1930'lu yıllarda Türkiye ile Avusturya arasında yapılan ticaret anlaşması sonrası ülkeye ithal edilen metal çakmakların ilginç hikayesi.
Türkiye'nin Dış Ticaret Geçmişinde Yaşanan İlginç Bir Hikaye: Muhtar Çakmağı

1929 dünya ekonomik buhranı sonrası türkiye dış ticaretini düzenlemek ve döviz kaybını azaltmak amacıyla farklı ülkelerle clearing yani takas esasına dayalı anlaşmalar yapmaya başlamıştı. bu sistemde taraf ülkeler, malların karşılığını doğrudan dövizle değil, birbirine sattıkları mallarla kapatıyordu. yani türkiye, avusturya'dan aldığı malların bedelini yine avusturya'ya mal satarak ödüyor, nakit döviz harcamıyordu. 1930'lu yıllarda avusturya ile yapılan clearing anlaşması da bu amaçla yürürlüğe girmişti.

fakat uygulamada bazı sorunlar çıktı. türkiye, avusturya'ya büyük oranda tarım ürünleri ve ham madde satıyor, karşılığında ise avusturya'dan sanayi ürünleri alıyordu. ancak alınan mallar arasında toplumda ihtiyaç duyulmayan, hatta gereksiz görülen ürünler de bulunuyordu. bunlardan biri de küçük metal çakmaklardı. avusturya'dan ithal edilen bu çakmaklar, anadolu'nun köylerine kadar ulaşmış ve köylünün elinde adeta bir bolluk unsuru haline gelmişti. halk arasında bu çakmaklara "muhtar çakmağı" denmeye başlandı çünkü hemen her köy muhtarının cebinde bu çakmaklardan bulunur olmuştu.

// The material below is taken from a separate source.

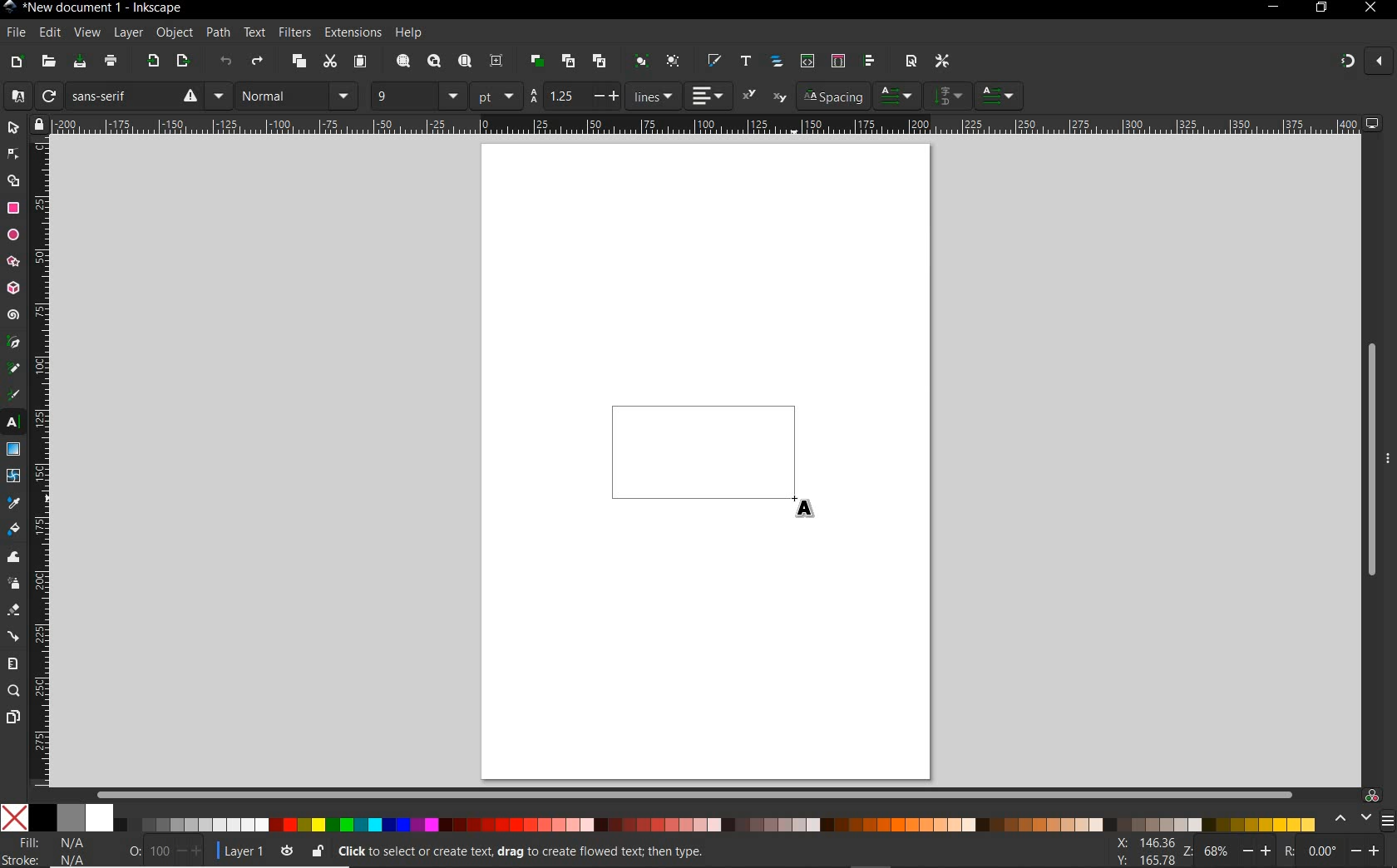 The image size is (1397, 868). Describe the element at coordinates (134, 848) in the screenshot. I see `0` at that location.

clearing anlaşmasının doğrudan sonucu olarak türkiye'ye yığılan bu çakmaklar, dönemin mizahına da konu oldu. çünkü halkın asıl ihtiyacı olan makine, alet ya da sanayi yatırımları yerine tonlarca çakmak gelmesi, ekonomik planlamadaki sıkıntıların sembolü haline geldi. böylece "muhtar çakmağı" sadece bir eşya değil, aynı zamanda yanlış yapılan dış ticaretin ve clearing sisteminin halk arasındaki eleştirel adı olarak tarihe geçti.


bugün "muhtar çakmağı" hikâyesi, türkiye'nin dış ticaret geçmişinde yaşanan ilginç bir anekdot olarak hatırlanır. aslında bu olay, bir yandan ekonomik bağımsızlık çabalarının, diğer yandan ise planlama eksikliklerinin nasıl somut sonuçlar doğurabileceğini gösteren tarihi bir örnektir.